If your research is not funded, you are still required to ensure that adequate plans for the management of your data are in place. Your data should be managed in accordance with the UoP’s Research Data Management Policy.

 (Back to the top)

How do I write a DMP?

It’s strongly recommended that you use the DMPonline tool. This free tool is provided by the DCC and offers structured templates for writing DMPs, which includes embedded guidance taken directly from the major funders. The DCC are an organisation established to provide expert data curation advice for the UK HE and research community.

The DMPonline tool has custom templates for each major funder (see the screenshot below). Each funder has different requirements for their DMPs, so it is important to select the correct template and also review the relevant funder’s research data policy (or equivalent) in detail.

If you are not applying to a major funder, the DMPonline tool also includes a generic template and advice section relevant to all other projects.

 

 Example template. Note the guidance options on the right (DCC, 2018a)(You'll need to register...)

For the social scientists amongst you the Consortium of European Social Sciences Data Archives (CESSDA) also provides a useful list of questions to answer (or at least consider) for your DMP: CESSDA - Adapt your Data Management Plan.

Examples of DMPs for some major funders can be found on the DCC website. If you need advice at any stage please contact researchdata@port.ac.uk.

 (Back to the top)

How do I work out the cost of a project?

Many funders allow you to apply for the cost of data storage in your funding application. If the opportunity is there, then you need to take advantage of it. Please contact researchdata@port.ac.uk in the first instance for advice.

(Back to the top)


Reusing Existing Data 

Can I use someone else’s data?

The short answer is yes!

One of the ideals of open data is that data is as freely and openly accessible as possible to encourage the reuse of data. Data can be expensive and time consuming to collect, so where possible the reuse of data is encouraged to efficiently use available resources and promote collaboration. The reuse of data is viewed favourably by funders. In fact, the ESRC actually requires the researcher to justify the collection of new data as part of their application for funding. Therefore, before collecting research data you should consider if any suitable data already exists which you could reuse.

(One caveat to this is if you're a doctoral student it may be a requirement of your study programme to collect your own data. Please consult your supervisor).

If you’re planning on using someone else’s data there are a number of things you should be aware of. You need to be aware of the scope and limitations of the data: e.g. when was it collected, whether it can be used to answer your research question, etc. Does the associated metadata (information describing their data) give you sufficient information for you to make that judgement?
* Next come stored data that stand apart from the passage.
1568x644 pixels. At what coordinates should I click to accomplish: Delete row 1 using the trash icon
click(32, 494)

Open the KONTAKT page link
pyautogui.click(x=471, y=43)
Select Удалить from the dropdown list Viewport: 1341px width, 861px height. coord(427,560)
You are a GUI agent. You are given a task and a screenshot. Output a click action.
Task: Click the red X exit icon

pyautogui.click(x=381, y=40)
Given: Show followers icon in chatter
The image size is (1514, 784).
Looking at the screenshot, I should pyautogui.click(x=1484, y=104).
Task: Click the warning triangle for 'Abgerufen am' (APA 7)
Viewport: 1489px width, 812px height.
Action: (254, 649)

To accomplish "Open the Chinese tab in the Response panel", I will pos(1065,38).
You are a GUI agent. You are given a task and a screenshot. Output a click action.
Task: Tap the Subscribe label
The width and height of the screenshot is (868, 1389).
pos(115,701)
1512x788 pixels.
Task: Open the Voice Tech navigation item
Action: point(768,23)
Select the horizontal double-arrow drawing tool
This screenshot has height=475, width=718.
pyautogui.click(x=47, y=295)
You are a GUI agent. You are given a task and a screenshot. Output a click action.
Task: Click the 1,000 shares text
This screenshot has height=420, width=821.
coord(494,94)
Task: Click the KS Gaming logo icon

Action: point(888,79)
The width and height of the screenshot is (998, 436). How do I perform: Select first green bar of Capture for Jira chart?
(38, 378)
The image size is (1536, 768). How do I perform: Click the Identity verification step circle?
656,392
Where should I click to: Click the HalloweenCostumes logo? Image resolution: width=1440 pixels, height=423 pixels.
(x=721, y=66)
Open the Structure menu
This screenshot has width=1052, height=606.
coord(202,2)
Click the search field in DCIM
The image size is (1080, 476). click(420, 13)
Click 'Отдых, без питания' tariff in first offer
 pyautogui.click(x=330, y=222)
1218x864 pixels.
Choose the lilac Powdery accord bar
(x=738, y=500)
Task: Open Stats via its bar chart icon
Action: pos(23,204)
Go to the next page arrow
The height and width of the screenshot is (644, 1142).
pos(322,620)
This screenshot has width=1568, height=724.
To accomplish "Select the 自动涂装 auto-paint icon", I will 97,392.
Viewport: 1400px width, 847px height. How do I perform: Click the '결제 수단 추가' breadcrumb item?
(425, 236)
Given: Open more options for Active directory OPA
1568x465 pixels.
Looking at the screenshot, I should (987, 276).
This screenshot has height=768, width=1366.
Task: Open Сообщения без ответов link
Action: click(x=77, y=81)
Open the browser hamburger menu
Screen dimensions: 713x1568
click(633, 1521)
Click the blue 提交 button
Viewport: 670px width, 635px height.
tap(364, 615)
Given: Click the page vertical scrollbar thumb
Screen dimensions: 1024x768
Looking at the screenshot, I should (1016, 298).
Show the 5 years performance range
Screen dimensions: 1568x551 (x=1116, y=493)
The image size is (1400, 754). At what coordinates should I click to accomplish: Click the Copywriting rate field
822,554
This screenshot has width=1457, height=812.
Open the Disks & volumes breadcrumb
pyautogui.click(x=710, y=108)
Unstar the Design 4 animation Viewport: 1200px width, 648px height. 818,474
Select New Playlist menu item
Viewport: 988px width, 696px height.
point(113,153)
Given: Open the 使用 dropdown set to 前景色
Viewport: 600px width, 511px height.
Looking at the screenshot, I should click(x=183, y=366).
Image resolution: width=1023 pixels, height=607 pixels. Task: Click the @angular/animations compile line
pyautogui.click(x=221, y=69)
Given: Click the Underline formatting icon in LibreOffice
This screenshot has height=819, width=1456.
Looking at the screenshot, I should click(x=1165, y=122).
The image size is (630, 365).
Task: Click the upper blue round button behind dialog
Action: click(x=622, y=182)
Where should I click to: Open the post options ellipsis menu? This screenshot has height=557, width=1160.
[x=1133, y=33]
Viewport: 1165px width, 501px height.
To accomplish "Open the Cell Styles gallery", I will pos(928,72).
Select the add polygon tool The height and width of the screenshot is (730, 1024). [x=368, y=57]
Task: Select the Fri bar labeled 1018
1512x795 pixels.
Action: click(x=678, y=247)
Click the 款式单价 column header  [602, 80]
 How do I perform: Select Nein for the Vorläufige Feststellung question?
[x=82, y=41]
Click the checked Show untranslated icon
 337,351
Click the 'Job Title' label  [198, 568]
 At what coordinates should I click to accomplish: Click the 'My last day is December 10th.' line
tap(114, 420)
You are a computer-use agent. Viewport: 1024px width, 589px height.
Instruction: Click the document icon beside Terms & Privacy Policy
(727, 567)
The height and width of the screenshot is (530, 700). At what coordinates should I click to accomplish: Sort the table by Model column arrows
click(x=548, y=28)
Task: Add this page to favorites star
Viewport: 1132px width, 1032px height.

You will also need to be aware of the licence under which the data you wish to use has been released. This is to ensure that you can use and share the data as you intend.

The UK Data Service provide a guide on the reuse of data, including examples of how data have been reused.

 (Back to the top)

Where can I find existing data to reuse?

Data repositories
To find existing datasets to reuse there are a variety of international, national, subject area and institutional repositories available to search.

(re3data.org, 2018)

re3data.org (above; from drop down menu select Browse/Browse by subject, then click in area of interest on the wheel) is a good place to start a search as it which provides a global registry of data repositories from different academic disciplines.

There are many subject-specific repositories to explore, e.g. the UK Data Service houses social, economic and population data from the UK. Plus there are general purpose data repositories for a wide variety of data types, for example Dryad, Figshare and Zenodo.

If you require help finding a suitable repository please contact researchdata@port.ac.uk. Don’t forget that your colleagues may be able to suggest suitable options to you as well.

 

Data journals
Another avenue for finding data (and publishing data, for that matter) is data journals. These are publications that treat datasets as you would research articles. Examples include Scientific Data (Nature), Data in Brief (Elsevier) and the Data Science Journal (CODATA).

 

Research publications themselves
Finally, it’s worth highlighting that you may also find datasets within the relevant publications themselves. There’s an increasing drive from publishers for authors to include information about how to access the underlying research data. So when exploring related literature (e.g. journal articles) you may be able to see how to access and use the data in the published literature itself.

(Back to the top)


Data Creation and Organisation

What do I need to consider when creating and organising my data?

You’re almost certainly already familiar with the basics of creating and organising data in your research area, however, some aspects may be new to you. As a refresher, the UK Data Service provide guidance on all aspects, including: File Formats and Software; Recommended Formats; Organising Data (e.g file structure); Quality Assurance; Version Control and Authenticity; Transcription; and Digitising Data.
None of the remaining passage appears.